- Collected data entries -
+ + + + + + +
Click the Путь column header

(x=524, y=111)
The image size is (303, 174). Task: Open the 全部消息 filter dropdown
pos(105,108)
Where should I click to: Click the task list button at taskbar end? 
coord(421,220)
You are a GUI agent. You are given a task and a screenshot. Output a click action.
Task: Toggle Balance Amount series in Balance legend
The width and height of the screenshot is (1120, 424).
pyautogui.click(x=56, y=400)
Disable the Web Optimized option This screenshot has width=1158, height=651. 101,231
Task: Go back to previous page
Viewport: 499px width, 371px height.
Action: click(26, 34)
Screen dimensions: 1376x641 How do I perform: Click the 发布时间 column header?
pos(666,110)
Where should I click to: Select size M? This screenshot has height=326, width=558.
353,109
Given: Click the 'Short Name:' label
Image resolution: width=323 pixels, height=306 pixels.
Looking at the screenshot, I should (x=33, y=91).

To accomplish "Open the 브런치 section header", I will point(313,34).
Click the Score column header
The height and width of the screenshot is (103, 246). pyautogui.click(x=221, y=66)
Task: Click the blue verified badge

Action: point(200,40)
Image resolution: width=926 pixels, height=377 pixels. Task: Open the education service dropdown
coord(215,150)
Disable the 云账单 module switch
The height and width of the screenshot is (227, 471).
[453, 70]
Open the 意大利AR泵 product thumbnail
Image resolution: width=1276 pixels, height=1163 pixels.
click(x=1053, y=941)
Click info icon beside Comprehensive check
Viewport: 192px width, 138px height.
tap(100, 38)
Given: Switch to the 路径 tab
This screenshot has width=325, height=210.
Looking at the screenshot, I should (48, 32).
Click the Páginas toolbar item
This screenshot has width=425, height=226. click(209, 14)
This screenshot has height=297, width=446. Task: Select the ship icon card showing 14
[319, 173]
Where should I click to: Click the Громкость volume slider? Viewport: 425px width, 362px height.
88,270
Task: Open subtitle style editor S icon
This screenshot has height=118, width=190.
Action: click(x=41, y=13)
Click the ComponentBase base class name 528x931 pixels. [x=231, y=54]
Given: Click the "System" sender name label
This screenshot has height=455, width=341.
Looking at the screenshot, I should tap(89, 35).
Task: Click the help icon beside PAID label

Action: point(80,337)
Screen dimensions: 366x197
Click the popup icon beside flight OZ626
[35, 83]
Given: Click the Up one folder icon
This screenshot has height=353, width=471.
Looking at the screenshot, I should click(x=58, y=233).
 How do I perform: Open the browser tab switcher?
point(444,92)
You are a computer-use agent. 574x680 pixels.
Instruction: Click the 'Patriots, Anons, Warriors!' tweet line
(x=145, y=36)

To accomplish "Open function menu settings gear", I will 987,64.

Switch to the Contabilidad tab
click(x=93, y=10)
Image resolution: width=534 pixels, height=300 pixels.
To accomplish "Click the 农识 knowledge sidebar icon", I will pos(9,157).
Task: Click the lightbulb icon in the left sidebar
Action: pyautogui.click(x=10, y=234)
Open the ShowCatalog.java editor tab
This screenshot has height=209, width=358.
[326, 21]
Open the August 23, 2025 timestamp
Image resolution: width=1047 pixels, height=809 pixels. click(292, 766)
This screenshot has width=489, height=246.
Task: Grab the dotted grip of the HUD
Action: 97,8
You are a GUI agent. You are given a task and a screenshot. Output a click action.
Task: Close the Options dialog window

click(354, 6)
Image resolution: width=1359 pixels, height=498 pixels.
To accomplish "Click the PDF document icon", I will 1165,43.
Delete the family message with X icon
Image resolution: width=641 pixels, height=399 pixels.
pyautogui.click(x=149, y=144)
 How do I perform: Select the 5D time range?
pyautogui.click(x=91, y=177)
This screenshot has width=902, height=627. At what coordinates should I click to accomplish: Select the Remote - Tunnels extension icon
+ + + + + + +
- Your task -
In the records above, find the lines holding "Disable". Copy each one.

- Solution to this task -
Disable the Web Optimized option This screenshot has width=1158, height=651. 101,231
Disable the 云账单 module switch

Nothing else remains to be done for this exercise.